Goal of the exercise:
In the forum excerpt below, why are holidays usually a bad time to get people together?

Excerpt:
◆ ◆ ◆ ◆ ◆
Out of all those friends that really are more casual than anything else I have just a handful of Tgirls that I would call CLOSE friends. Just like most people when picking out friends, those girls are kinda sorta like me. They are still sneaky about being a Tgirl at work and with most their family...however they do like to go out clubbing, shopping, etc enfemme on a regular basis. Not knocking the girls that don't do that..I know some are married, have other issues...but still thats who I get to be very close too and hang out with...Girls with simular circumstances that I got going on.

Kate Simmons
05-26-2007, 11:28 AM
Experience has taught me it's hard to get folks to commit to do things, especially if they are closeted. Holidays are usually bad as they will be spending time with their families. After many disappointments in this respect, I've found it is better for me to go it alone and if I do happen to get together with someone, fine. If not, I always manage to have a good time one way or another.:happy:

EricaCD
05-26-2007, 12:48 PM
I have several good CD friends. Most are in California but I am finally coming out of my shell in New York a bit. I think for most cds, there is definitely a fairly high "flake out" factor in getting together for the first time. I have actually been pretty lucky - the vast majority of my friends are both reliable AND conscientious about giving as much notice as possible if a schedule conflict arises.
◆ ◆ ◆ ◆ ◆
Recorded information:
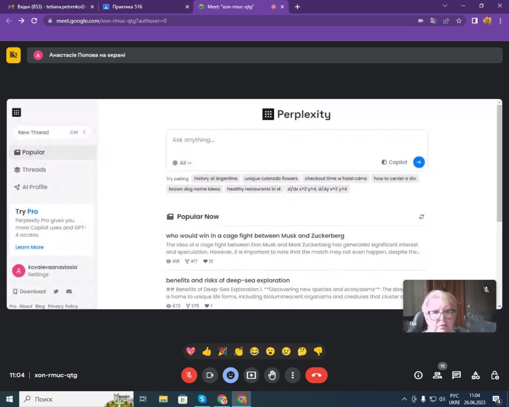The width and height of the screenshot is (509, 407).
Task: Send the party popper emoji reaction
Action: [x=223, y=351]
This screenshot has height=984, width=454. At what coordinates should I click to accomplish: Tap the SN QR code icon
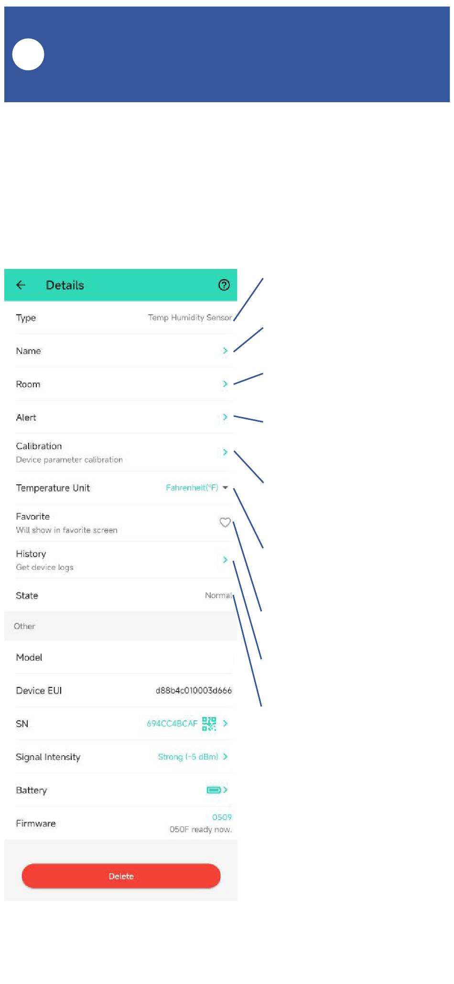click(x=209, y=724)
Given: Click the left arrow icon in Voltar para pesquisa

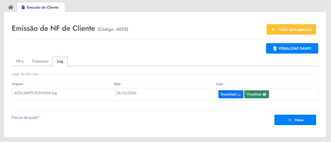Looking at the screenshot, I should (274, 29).
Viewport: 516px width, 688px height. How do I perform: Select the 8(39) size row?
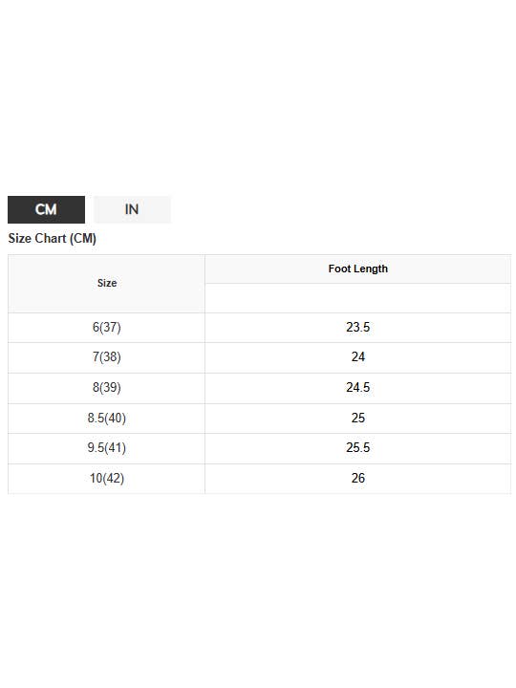pyautogui.click(x=259, y=388)
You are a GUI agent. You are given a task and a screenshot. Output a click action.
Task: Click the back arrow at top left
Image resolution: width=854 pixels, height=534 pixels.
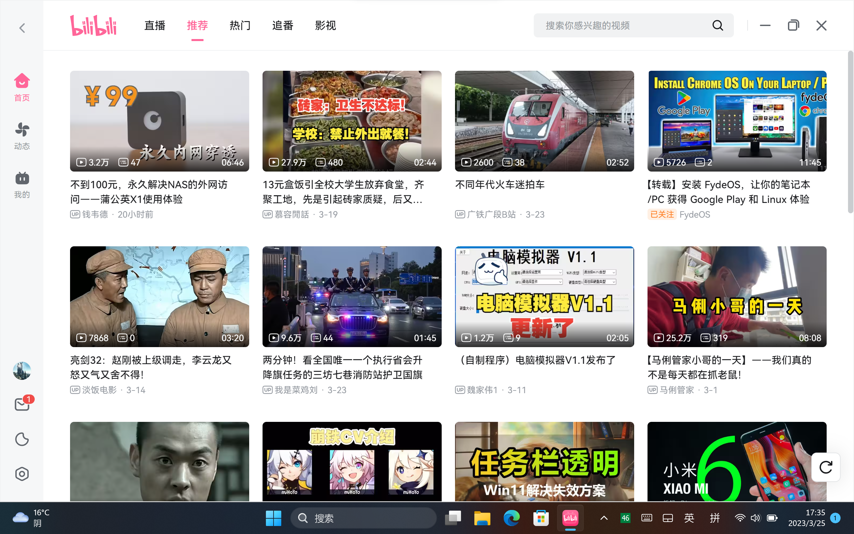click(22, 28)
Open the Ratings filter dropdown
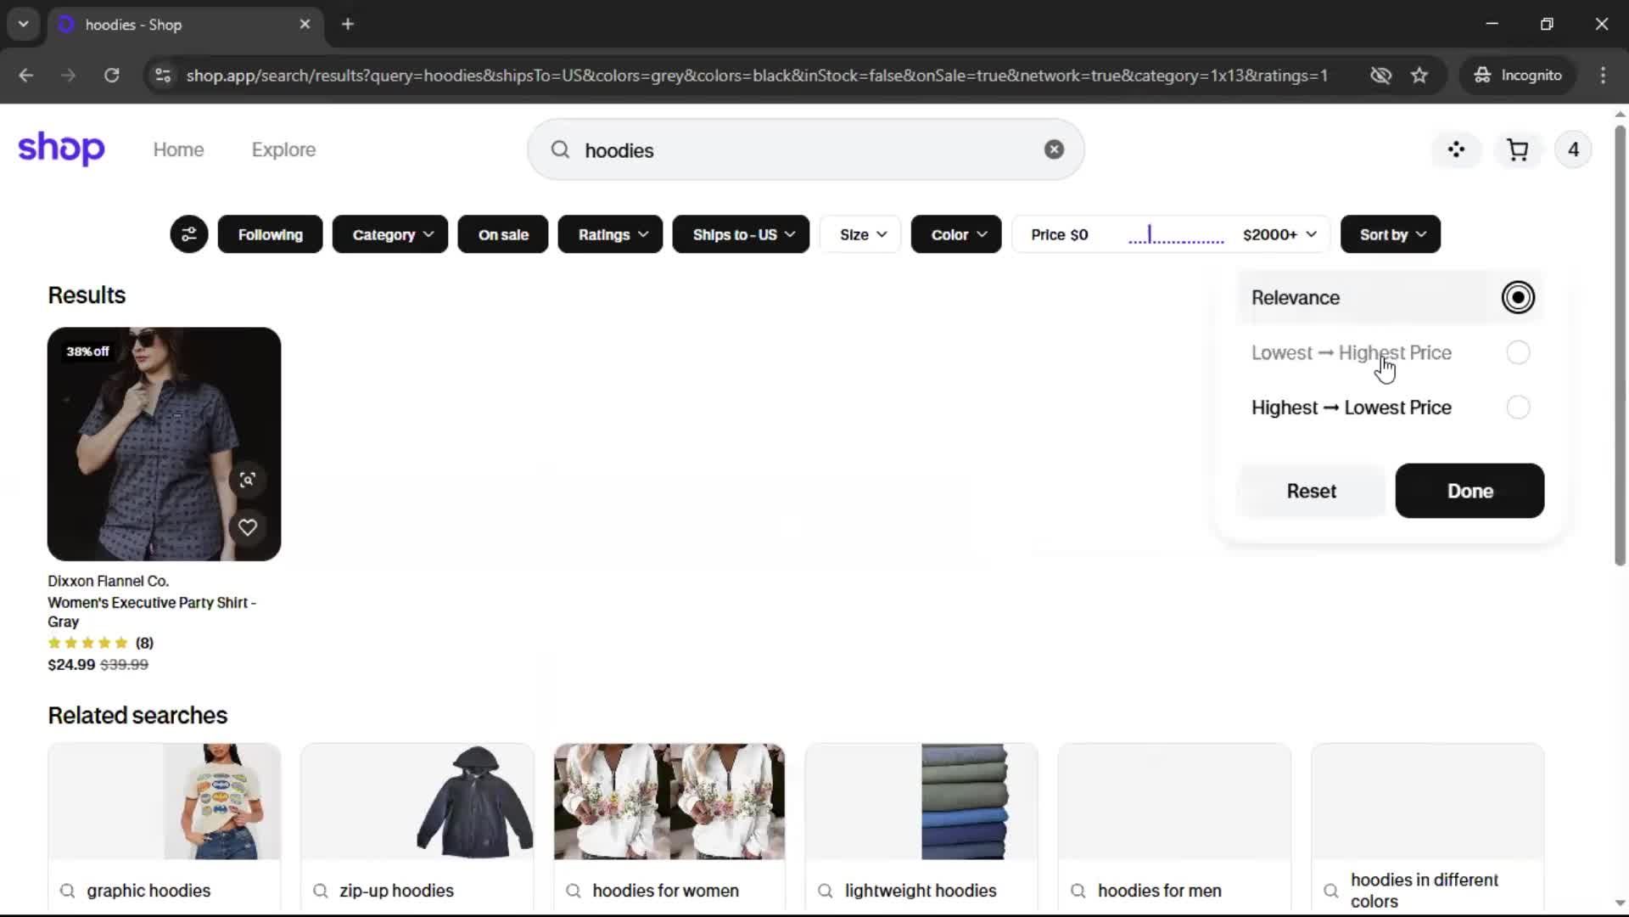The height and width of the screenshot is (917, 1629). 610,234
◆ ◆ ◆ ◆ ◆
Reply to the exercise:
People will be spending time with their families.